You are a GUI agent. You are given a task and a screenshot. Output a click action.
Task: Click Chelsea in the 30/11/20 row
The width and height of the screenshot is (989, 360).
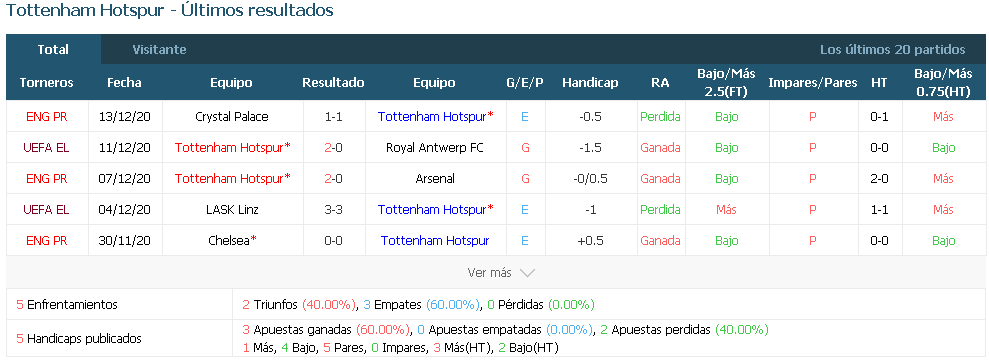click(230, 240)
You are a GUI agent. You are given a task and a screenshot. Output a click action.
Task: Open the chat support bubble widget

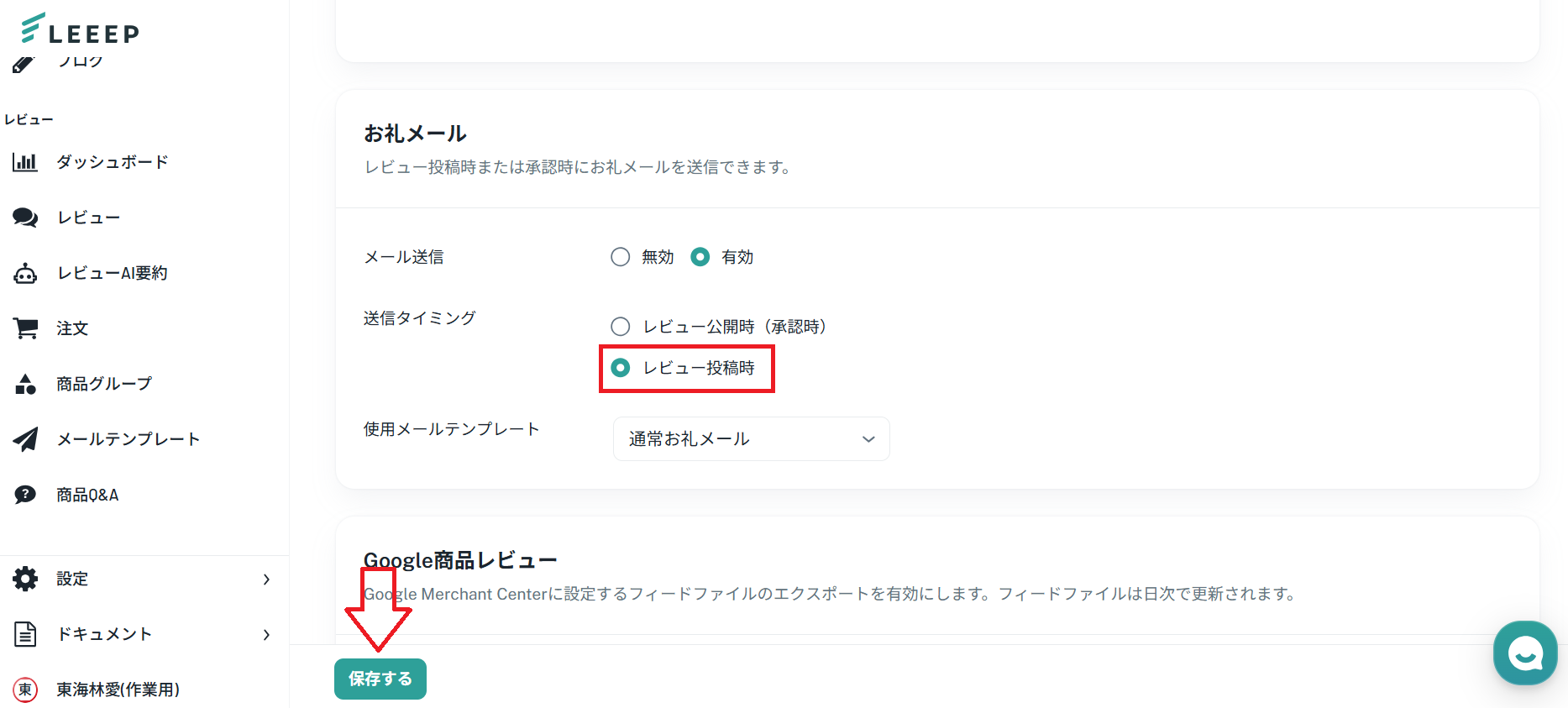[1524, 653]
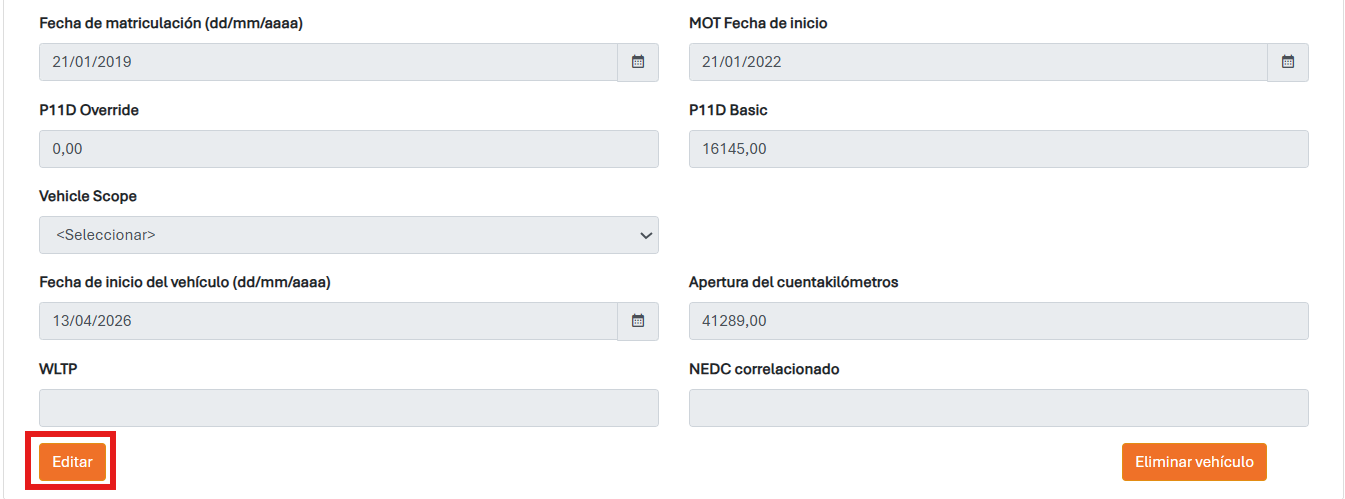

--

> [EXERCISE OBJECTIVE]:
Make an exact copy of the listing. Leave its pictures out.

> [EXERCISE OUTPUT]:
You are a GUI agent. You are given a task and a screenshot. Output a click action.
Task: Click Chelsea in the 30/11/20 row
The width and height of the screenshot is (989, 360).
click(230, 240)
You are a GUI agent. You are given a task and a screenshot. Output a click action.
Task: Open the chat support bubble widget

[1524, 653]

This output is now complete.